- **TO DO**
Retype, word for word, each line between the lines holding "Select 'Base Própria" and "Task: Click the assets count badge showing 2", inclusive, and leave the rest of the data alone.

Collected data entries
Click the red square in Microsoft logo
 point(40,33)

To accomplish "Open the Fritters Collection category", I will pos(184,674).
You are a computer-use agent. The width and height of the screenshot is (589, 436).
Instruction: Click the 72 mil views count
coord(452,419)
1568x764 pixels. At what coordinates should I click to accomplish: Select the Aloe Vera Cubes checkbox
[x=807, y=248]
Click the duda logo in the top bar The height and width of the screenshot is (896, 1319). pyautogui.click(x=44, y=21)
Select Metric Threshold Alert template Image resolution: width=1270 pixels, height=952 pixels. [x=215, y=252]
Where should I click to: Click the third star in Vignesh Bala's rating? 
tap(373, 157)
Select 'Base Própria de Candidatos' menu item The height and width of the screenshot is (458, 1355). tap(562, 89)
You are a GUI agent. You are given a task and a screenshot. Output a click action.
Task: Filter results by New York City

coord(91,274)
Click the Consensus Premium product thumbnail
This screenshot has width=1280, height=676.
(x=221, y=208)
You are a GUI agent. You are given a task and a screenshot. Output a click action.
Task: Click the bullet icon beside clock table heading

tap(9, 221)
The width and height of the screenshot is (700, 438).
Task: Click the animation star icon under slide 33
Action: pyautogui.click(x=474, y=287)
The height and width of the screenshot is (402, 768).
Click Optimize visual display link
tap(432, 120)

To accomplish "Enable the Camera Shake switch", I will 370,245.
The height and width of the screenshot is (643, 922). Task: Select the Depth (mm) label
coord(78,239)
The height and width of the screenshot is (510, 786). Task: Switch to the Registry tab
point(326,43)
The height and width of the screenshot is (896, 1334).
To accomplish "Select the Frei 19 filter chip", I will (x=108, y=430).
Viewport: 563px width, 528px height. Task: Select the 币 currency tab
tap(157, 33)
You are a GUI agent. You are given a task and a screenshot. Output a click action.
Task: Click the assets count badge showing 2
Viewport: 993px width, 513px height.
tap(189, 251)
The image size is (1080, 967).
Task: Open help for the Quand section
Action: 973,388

- **YOUR SOLUTION**
Select 'Base Própria de Candidatos' menu item The height and width of the screenshot is (458, 1355). tap(562, 89)
You are a GUI agent. You are given a task and a screenshot. Output a click action.
Task: Filter results by New York City

coord(91,274)
Click the Consensus Premium product thumbnail
This screenshot has width=1280, height=676.
(x=221, y=208)
You are a GUI agent. You are given a task and a screenshot. Output a click action.
Task: Click the bullet icon beside clock table heading

tap(9, 221)
The width and height of the screenshot is (700, 438).
Task: Click the animation star icon under slide 33
Action: pyautogui.click(x=474, y=287)
The height and width of the screenshot is (402, 768).
Click Optimize visual display link
tap(432, 120)

To accomplish "Enable the Camera Shake switch", I will 370,245.
The height and width of the screenshot is (643, 922). Task: Select the Depth (mm) label
coord(78,239)
The height and width of the screenshot is (510, 786). Task: Switch to the Registry tab
point(326,43)
The height and width of the screenshot is (896, 1334).
To accomplish "Select the Frei 19 filter chip", I will (x=108, y=430).
Viewport: 563px width, 528px height. Task: Select the 币 currency tab
tap(157, 33)
You are a GUI agent. You are given a task and a screenshot. Output a click action.
Task: Click the assets count badge showing 2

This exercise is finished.